Let’s start with Away, a Maido favourite. Through video and beautifully art-directed photography, they tell the story of your nomadic life with their product. They then reinforce the sensory aspects that a digital shopping experience lacks - the scratch resistant quality of the material and the smoothness of the wheels. Through short, playful video loops they demonstrate the luxury appeal that you’re unable to test and touch online.

Away also offers a range of leather stickers, to allow product personalisation. But this level of customisation is insignificant compared that offered by other luxury newcomers. Mon Purse shoppers can add their initials and even an emoji to their bespoke handbag, selecting from preset colours and fabrics, and viewing a 360-degree 3D render of their design as it builds. Aubrie Pagano, founder of Bow & Drape says: “People are looking to be part of the process. For millennials, expression is such a core value of what we espouse and what we purchase.” Digital channels enable this to a greater extent than any other.

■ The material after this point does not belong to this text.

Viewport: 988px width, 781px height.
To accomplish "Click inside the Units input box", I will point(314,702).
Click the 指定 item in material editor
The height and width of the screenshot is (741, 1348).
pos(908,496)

But it’s not just product and content; the newcomers have service nailed too. 24 Sèvres, LVMH’s first e-commerce venture, makes every effort to replicate the Parisian charm of its Le Bon Marché store in Paris. Online personal shoppers are available through live video consultation and a Facebook Messenger chat, offering up Parisian alter egos to help define your style.

If virtual shopping assistance isn’t convincing, Away and Spoke alike offer a 100 day trial, to alleviate the concerns of those more tactile shoppers. Likewise, Warby Parker built their whole business around the ability to try a selection of glasses on at home. These brands considered their digital customer first, and designed a service accordingly. Time and convenience are a luxury in themselves, so easing the journey from your phone to your door makes every e-comm experience all the more appealing.

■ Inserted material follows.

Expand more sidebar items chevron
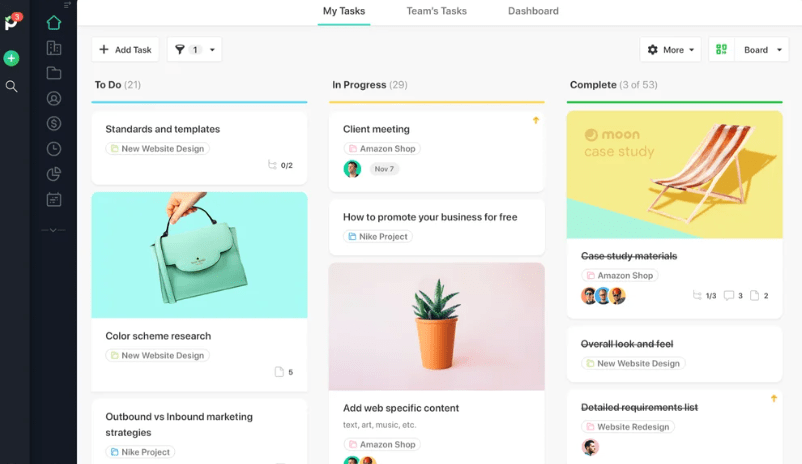 [x=53, y=230]
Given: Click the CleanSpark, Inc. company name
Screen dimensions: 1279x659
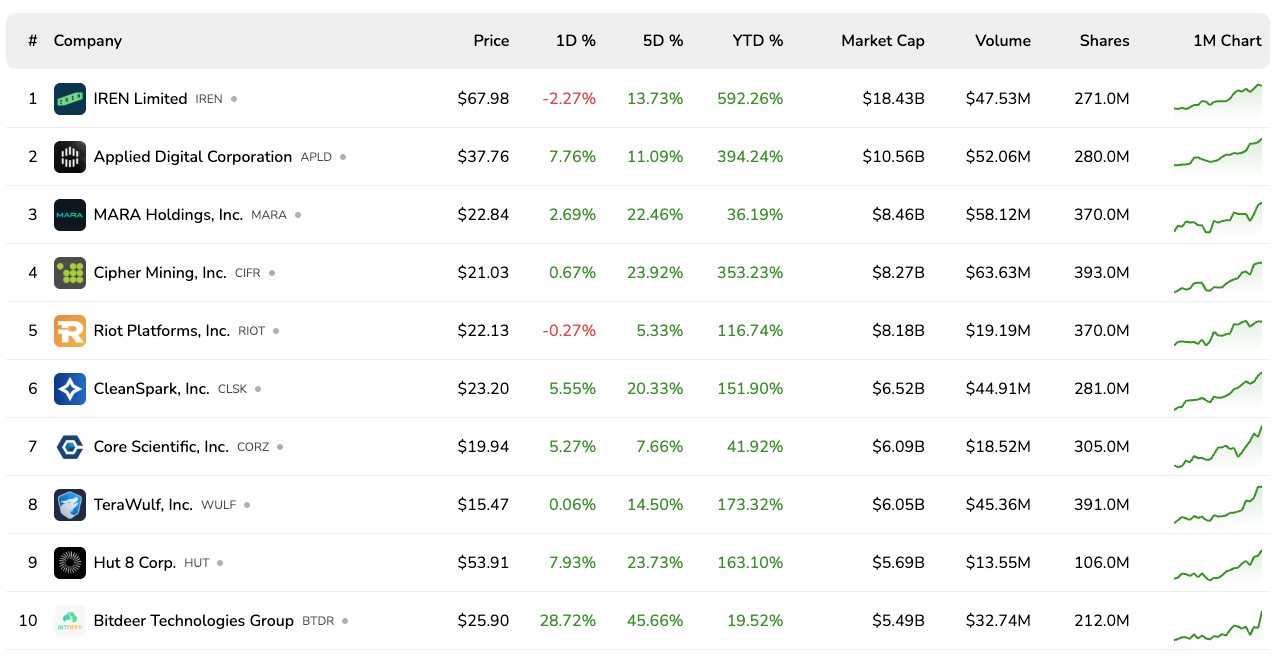Looking at the screenshot, I should (151, 388).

But for those accustomed to a champagne reception on Bond Street, is postal delivery enough for the luxury consumer? September 2017 sees the London launch of Net-a-Porter’s “You Try, We Wait” service for their highest spending shoppers. Hand delivered apparel by a uniformed ‘butler’ who politely waits and takes your returns. Digital-first doesn’t always mean digital-only.

Even so, with McKinsey & Company predicting that online sales of luxury goods will triple in the next 10 years, and Net-a-Porter opening the doors to a brand new tech hub in London - “the first example of the luxury industry making such a big investment in tech”, they say - it begs the question: are you invested?